Software companies spend billions of dollars on market research and usability studies. They hire Human Experience Architects; experts who are sometimes required to have a PhD in psychology and 5+ years experience designing user interfaces. Yet, the majority of them don't even use their own product internally. Wouldn't using your own application give you a better appreciation for its intricacies than reading a 50-page report submitted by your Human Experience Architect? And Wouldn't it be more economical?

I’ll always remember the instance when a Product Manager who had been championing a desktop application for over a year admitted that he couldn't even launch it. This so-called expert was responsible for analyzing the end users’ requirements, prioritizing them, and writing a Software Release Specification, yet he had never even made use of the application himself! This explains why customers involved in Beta trials deemed the application’s latest and greatest features to be unusable.

Software companies should be the first to adopt their own technologies. If you're not willing to utilize your own application for day-to-date use, don't expect others to do so.

Certainly, there are exceptions to the above statement. Some companies are simply not representative of their target markets. In that case, their personal experiences and internal feedback is useless, and can even be detrimental. This is what marketing experts refer to as a Self-Reference Criterion (SRC); "an unconscious reference to one’s own cultural values, experiences, and knowledge as a basis for decisions"(1).
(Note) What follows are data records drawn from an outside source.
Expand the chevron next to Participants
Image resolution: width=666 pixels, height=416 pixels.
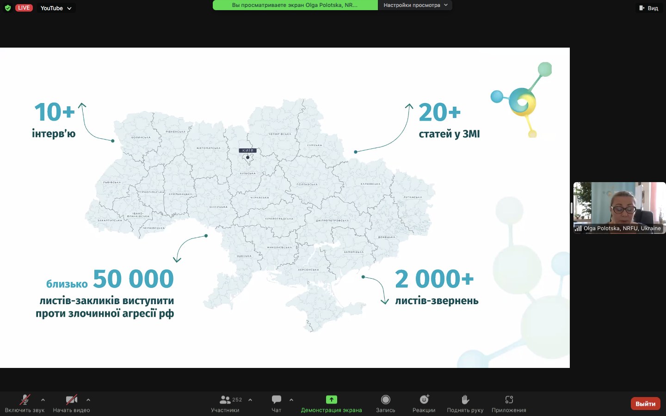250,400
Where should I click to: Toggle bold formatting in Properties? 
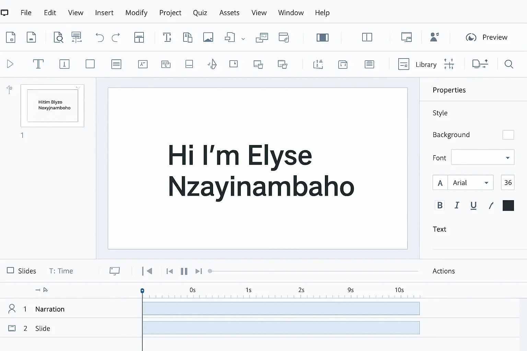coord(440,205)
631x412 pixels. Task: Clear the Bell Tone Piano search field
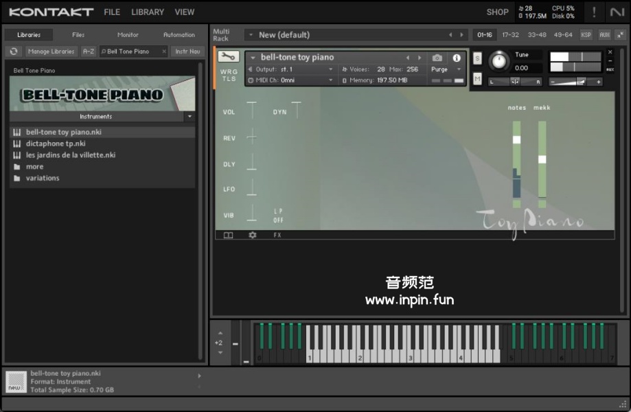click(x=163, y=52)

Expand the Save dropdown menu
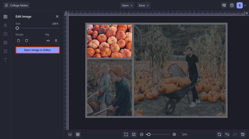144,5
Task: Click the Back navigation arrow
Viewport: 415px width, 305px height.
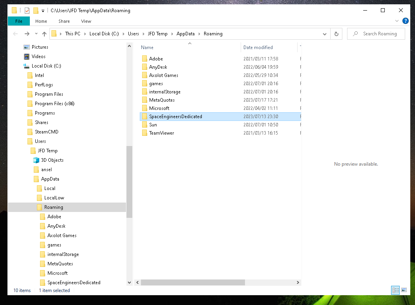Action: click(x=16, y=34)
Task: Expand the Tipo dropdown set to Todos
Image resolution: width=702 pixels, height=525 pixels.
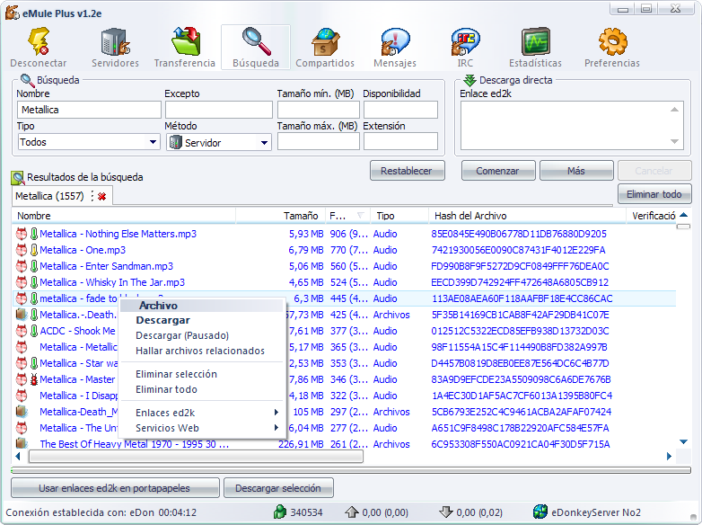Action: [153, 142]
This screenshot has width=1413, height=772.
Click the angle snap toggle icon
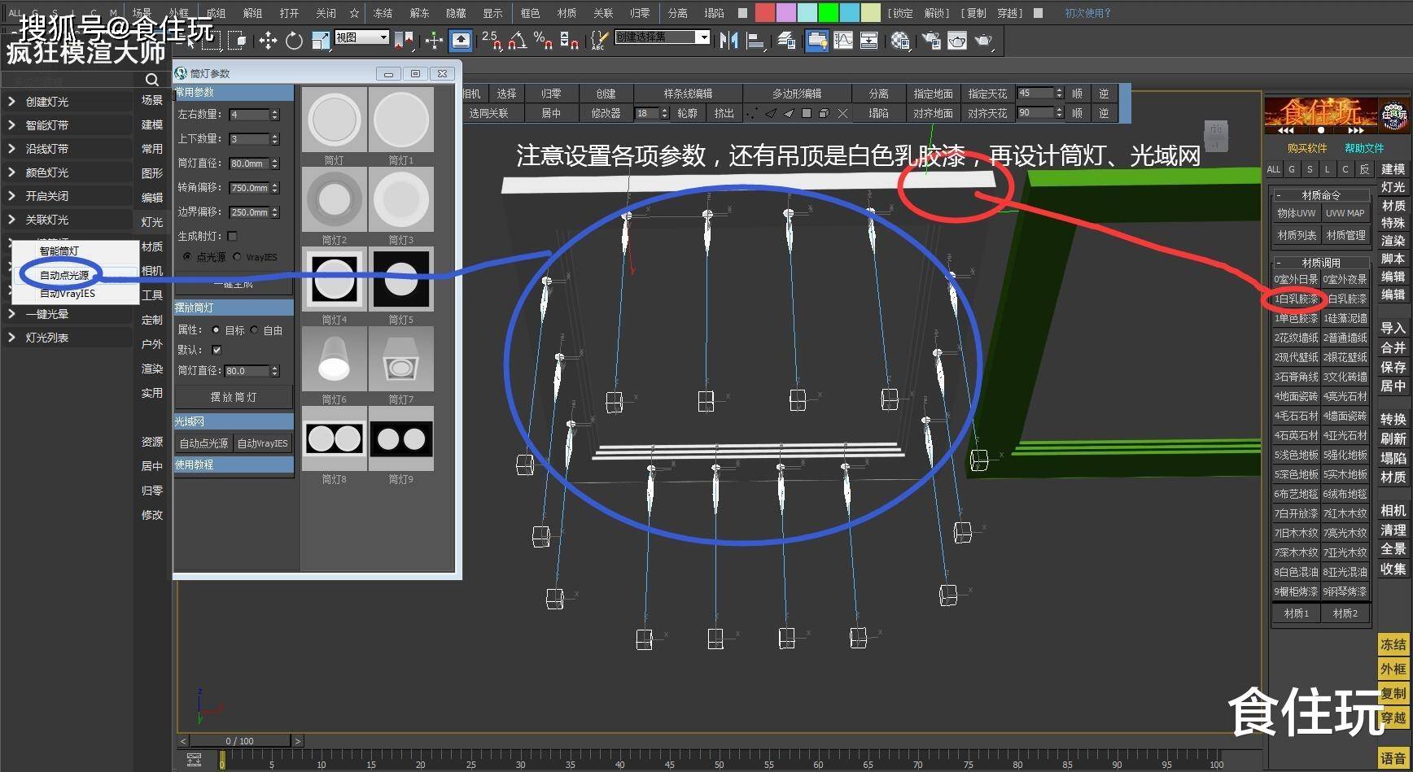pyautogui.click(x=517, y=41)
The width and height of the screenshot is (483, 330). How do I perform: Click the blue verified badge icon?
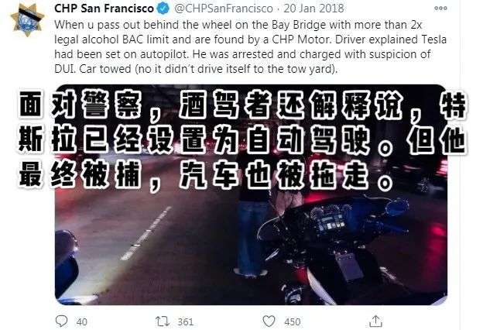click(163, 9)
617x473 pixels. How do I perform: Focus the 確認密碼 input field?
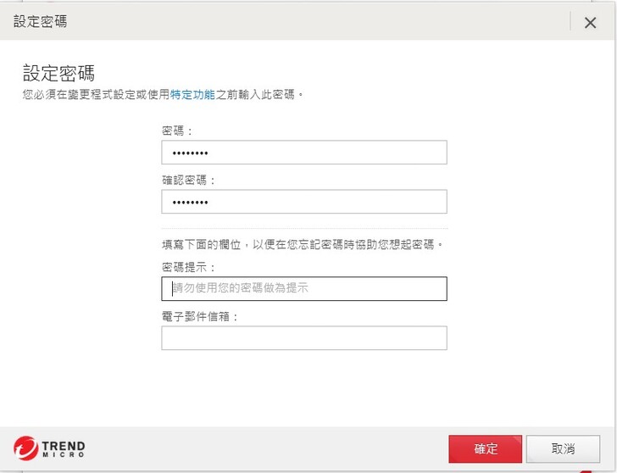303,202
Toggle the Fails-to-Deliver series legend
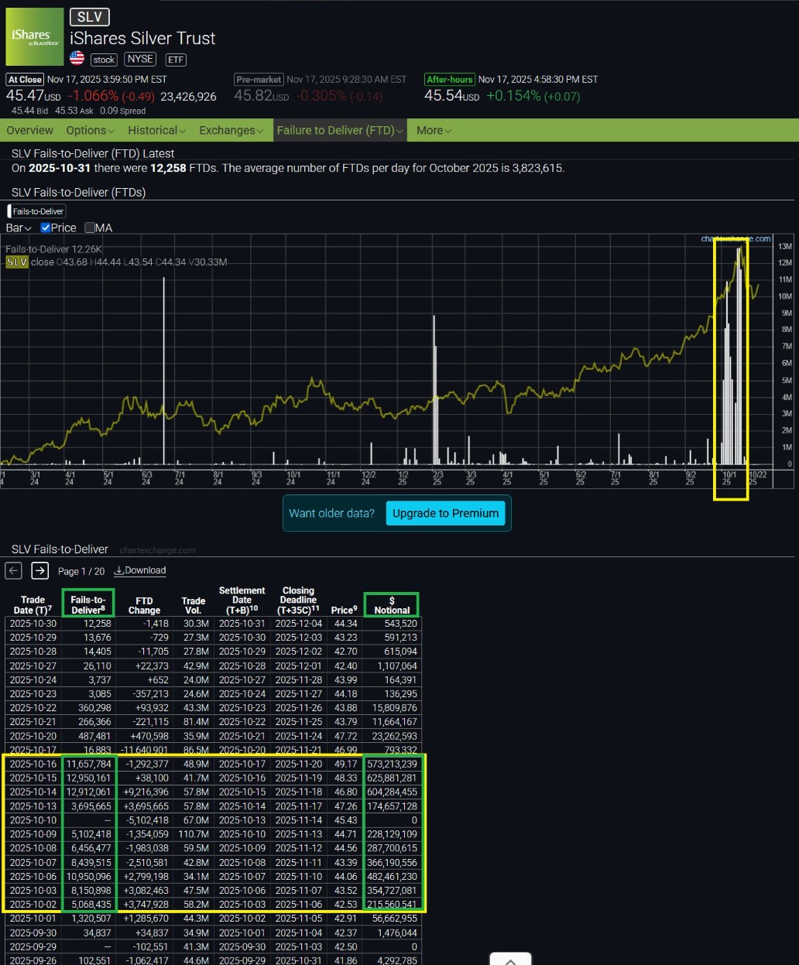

Generally speaking however, companies would benefit from using their own product internally. Not only would they have a better understanding of the end users’ experience, but the product’s quality would significantly improve. Imagine going through your defect tracking system and coming across a usability bug opened by your customer. This bug would only require 2 hours of maintenance work, but since your designers are on a tight schedule, you might be tempted to gate this defect as far as possible. Now imagine if this bug affected you or your CEO in your day-to-day activities. Do you think that defect would remain open for another 6 months?

Another problem related to not using your product to accomplish day-to-day tasks is the demoware effect. Chances are your sales team and/or product managers demonstrate your applications on a regular basis. In order to improve their demos, they might be tempted to raise change requests. First-class demos certainly have some benefits, but when your scarce resources are busy implementing demoware, they're not necessarily concentrating on value-added features that would improve the everyday experience of end users. Demoware is transient. At some point in time, it either becomes software or vaporware. Which one do you want your development team to focus on?

"Eating your own dog food" doesn't just mean you should use your product. It also means you should attempt to install it and configure it yourself, read the customer documentation, attend the training sessions intended for external customers and contact your 1-800 support line when you come across a problem. Keep in mind that your customers are not only buying an application. They're buying a whole product, which includes these augmented services and deliverables.

Keeping a customer is 10-20 times more economical than signing a new one. Make sure you understand and answer their needs, and their loyalty will pay off.

Listen to my advice. Eat your own dog food. Your product will improve significantly faster than if you ate your competitors.

(1) Cateora, Philip R. (1996), International Marketing – 9th Edition, The McGraw-Hill Companies, Inc.